Written by Dieter Kurtenbach at FoxSports.com
After the Pacers blew a fourth-quarter lead to the Timberwolves Tuesday — scoring only two points in the final 3:19 — George lit into his team through the media.
“I’m pissed,” George said. “At this point in the season, you don’t have games like this, being up four with under a minute and letting an opponent come in and beat you, especially a young team … You don’t give that up. It’s a very frustrating loss.”
And the reason for the loss?
“There’s no urgency, no sense of urgency, no winning pride,” George said. “This locker room is just not pissed off enough… We should have a professional approach, man… As a team, we’ve got to have a grit and we’ve got to own up, man up.”

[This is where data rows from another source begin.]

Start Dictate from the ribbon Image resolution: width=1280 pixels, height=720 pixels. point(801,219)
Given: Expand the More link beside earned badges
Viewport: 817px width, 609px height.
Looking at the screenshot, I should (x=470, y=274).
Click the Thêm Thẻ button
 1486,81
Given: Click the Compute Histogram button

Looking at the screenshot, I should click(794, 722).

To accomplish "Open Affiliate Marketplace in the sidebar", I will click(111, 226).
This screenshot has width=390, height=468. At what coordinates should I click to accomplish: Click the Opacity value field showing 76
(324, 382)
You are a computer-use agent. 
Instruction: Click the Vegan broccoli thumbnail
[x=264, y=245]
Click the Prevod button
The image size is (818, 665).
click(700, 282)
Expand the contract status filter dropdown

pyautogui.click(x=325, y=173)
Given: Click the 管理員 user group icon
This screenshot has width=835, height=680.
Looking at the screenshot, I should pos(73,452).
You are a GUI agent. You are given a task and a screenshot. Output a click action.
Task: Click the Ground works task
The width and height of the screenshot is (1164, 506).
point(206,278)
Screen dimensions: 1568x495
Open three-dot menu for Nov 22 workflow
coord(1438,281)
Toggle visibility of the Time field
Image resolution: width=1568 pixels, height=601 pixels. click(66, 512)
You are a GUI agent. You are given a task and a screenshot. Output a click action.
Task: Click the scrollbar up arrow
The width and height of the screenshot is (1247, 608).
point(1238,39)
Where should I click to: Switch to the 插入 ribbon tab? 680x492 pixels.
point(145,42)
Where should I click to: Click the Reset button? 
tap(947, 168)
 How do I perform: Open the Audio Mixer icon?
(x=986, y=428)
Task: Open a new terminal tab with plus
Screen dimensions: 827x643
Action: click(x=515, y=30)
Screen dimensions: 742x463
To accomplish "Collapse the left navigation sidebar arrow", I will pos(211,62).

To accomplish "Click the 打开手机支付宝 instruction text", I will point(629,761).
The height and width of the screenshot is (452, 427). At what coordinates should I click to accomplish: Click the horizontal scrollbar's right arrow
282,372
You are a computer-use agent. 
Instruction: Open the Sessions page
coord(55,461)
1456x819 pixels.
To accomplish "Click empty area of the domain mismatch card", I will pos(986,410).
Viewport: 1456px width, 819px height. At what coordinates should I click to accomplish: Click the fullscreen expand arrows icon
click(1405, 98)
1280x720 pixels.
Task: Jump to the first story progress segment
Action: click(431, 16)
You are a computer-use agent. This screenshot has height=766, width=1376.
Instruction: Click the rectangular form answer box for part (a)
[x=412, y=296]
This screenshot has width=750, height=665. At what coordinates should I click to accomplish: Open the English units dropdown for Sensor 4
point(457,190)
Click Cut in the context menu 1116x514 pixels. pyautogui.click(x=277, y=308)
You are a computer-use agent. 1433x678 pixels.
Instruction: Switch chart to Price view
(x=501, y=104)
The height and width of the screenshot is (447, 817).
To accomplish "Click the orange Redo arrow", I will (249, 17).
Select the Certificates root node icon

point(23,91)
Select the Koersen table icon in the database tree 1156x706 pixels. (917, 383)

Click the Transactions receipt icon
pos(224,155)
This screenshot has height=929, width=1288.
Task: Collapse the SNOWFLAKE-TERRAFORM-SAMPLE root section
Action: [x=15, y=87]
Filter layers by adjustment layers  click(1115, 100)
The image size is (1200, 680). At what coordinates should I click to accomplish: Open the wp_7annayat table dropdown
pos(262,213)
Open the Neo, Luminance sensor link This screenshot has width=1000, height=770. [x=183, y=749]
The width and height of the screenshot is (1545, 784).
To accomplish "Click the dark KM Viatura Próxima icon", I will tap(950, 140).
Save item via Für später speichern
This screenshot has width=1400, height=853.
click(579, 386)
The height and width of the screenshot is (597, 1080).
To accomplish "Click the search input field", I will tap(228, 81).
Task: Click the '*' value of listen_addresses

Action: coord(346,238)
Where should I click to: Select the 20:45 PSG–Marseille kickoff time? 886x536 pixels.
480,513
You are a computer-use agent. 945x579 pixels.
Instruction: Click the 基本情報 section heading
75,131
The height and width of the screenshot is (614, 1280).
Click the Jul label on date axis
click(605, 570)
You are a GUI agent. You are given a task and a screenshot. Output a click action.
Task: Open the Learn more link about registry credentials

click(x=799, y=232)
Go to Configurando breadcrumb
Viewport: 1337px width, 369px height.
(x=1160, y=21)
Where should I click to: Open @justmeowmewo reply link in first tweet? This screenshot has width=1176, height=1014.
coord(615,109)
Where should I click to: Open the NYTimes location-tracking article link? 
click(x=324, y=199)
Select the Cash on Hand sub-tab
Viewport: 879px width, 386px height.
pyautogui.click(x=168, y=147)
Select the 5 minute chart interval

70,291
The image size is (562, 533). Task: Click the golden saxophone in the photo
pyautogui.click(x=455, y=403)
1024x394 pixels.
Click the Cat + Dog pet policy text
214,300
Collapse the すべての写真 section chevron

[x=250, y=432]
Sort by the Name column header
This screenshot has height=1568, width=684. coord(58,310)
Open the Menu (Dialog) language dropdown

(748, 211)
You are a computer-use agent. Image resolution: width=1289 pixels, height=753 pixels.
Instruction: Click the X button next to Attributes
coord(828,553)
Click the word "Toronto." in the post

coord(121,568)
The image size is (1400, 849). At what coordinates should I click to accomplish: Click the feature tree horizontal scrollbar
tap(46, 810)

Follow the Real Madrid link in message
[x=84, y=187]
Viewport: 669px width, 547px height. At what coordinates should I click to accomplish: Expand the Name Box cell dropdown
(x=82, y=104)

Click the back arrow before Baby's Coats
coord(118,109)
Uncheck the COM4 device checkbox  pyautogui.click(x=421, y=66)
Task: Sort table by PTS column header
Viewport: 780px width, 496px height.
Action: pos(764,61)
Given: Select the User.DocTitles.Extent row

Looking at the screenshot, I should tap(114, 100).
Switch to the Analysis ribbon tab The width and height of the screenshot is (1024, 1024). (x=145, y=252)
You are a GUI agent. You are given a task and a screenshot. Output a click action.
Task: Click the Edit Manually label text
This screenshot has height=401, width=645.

“And to be honest, I don’t think I got the ball enough down the stretch.”
The Pacers, at 37-37, are currently slotted seventh in the Eastern Conference playoffs, but are only one game up on the Miami Heat for the eighth seed and two games away from falling out of the postseason altogether.
Either way, the Pacers are playing bad basketball at the worst possible time, and unless that changes, any postseason appearance is poised to be short-lived.
George, 25, has one year remaining on his contract, and because he’s not going to make the All-NBA team this year, it’s in question if the Pacers will be able to offer him a supermax contract, which would pay him far more than any team could offer on the open market in 2018.
But it doesn’t sound as if George wants to be in Indiana. Alas, the future of the Pacers is murky, and by proxy, so is George’s.
The Los Angeles Lakers should take advantage of that situation.